Les Paradis Périphériques E.32/34

Paradis Périphériques

J’avais quitté le Banque Club un peu vite, mais seul Federico m’intéressait, et lui voulait profiter du lieu et des gens qui s’y trouvaient. Comme on se revoyait le mardi suivant, ça me suffisait.

Je planais. J’avais l’impression d’être revenu aux fondamentaux de ma vie. Bon, quand je suis dans un état euphorique, j’ai tendance à exagérer un peu, mais je marchais au moins à dix centimètres au-dessus du sol. Federico avait plus que rempli son contrat, j’avais franchi une barrière mentale, abattu un mur, sans qu’aucune culpabilité ne vienne gâcher le bénéfice de cette journée. Je me sentais vraiment bien.

En rentrant chez moi, toujours sur mon petit nuage, je croisai la gardienne, qui visiblement m’attendait, et qui m’arrêta pour me parler. Jérôme avait encore fait des siennes et elle ne savait plus comment faire pour qu’il se calme. Cependant cette fois-ci, c’était plus grave, semblait-il.

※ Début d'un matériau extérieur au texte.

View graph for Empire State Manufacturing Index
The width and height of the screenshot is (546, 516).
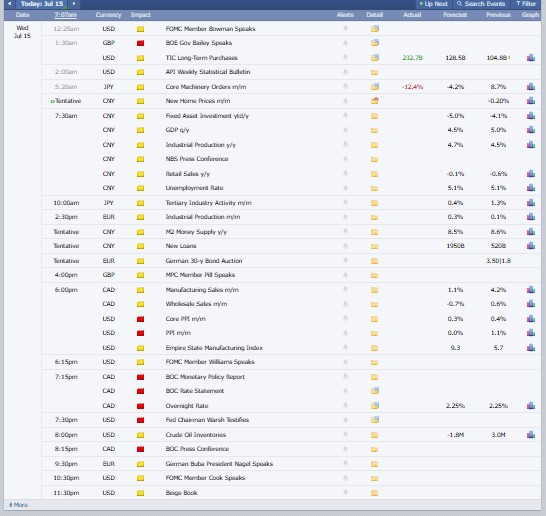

-          Votre voisine de palier s’est plainte des bruits de bagarre et des cris, elle a eu peur. Il faudrait que vous alliez voir monsieur Daniel. Ça serait gentil de votre part. Je suis montée pour me rendre compte ; il y a des affaires étalées par terre sur le palier ; il n’a pas voulu m’ouvrir.

-          Pourquoi n’appelez-vous pas la police ? dis-je un peu faux-cul.

Je savais que la gardienne était en délicatesse avec la police, qu’elle était coincée et que ses « ennemis » dans l’immeuble ne manqueraient pas de le lui rappeler le jour de l’AG parce que c’était aussi de son ressort de régler les problèmes de voisinage. Rien qu’à l’évocation du mot « police », elle grimaça plaintivement. La Cruella des Balkans redevenait une vieille bonne femme un peu pitoyable, parfois. Mais c’était une maligne car elle finissait toujours par trouver une solution, et en l’occurrence, la solution du jour, c’était moi !

-          Ok ! J’irai le voir. Je vous tiendrai au courant.

Elle posa sa main sur mon bras, dans un geste de protection que je jugeai franchement ridicule, et surtout hypocrite.

-          Soyez prudent ! On ne sait jamais.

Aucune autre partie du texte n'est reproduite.